SUPPLIED MATERIAL ->
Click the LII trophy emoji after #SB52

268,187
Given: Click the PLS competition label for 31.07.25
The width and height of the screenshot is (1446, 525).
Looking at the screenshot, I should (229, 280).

PROBLEM TO SOLVE ->
Transcribe the material above in full.

RESULT OF THE EXERCISE ->
Click the LII trophy emoji after #SB52

268,187
Given: Click the PLS competition label for 31.07.25
The width and height of the screenshot is (1446, 525).
Looking at the screenshot, I should (229, 280).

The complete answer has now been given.